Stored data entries
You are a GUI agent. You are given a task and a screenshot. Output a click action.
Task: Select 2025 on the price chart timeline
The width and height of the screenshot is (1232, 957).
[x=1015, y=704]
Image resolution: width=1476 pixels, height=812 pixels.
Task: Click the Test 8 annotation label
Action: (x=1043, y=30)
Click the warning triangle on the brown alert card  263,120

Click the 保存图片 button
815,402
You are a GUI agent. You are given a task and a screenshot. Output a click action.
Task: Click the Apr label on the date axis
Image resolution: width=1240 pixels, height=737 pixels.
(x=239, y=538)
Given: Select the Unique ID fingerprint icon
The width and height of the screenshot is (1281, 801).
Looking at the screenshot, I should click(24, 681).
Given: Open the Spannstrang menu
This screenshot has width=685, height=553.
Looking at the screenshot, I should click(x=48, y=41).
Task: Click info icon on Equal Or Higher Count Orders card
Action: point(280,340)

**Exercise brief:**
The answer should be the entries, given again without a single difference.

**Problem solution:**
You are a GUI agent. You are given a task and a screenshot. Output a click action.
Task: Select 2025 on the price chart timeline
The width and height of the screenshot is (1232, 957).
[x=1015, y=704]
Image resolution: width=1476 pixels, height=812 pixels.
Task: Click the Test 8 annotation label
Action: (x=1043, y=30)
Click the warning triangle on the brown alert card  263,120

Click the 保存图片 button
815,402
You are a GUI agent. You are given a task and a screenshot. Output a click action.
Task: Click the Apr label on the date axis
Image resolution: width=1240 pixels, height=737 pixels.
(x=239, y=538)
Given: Select the Unique ID fingerprint icon
The width and height of the screenshot is (1281, 801).
Looking at the screenshot, I should click(24, 681).
Given: Open the Spannstrang menu
This screenshot has width=685, height=553.
Looking at the screenshot, I should click(x=48, y=41).
Task: Click info icon on Equal Or Higher Count Orders card
Action: point(280,340)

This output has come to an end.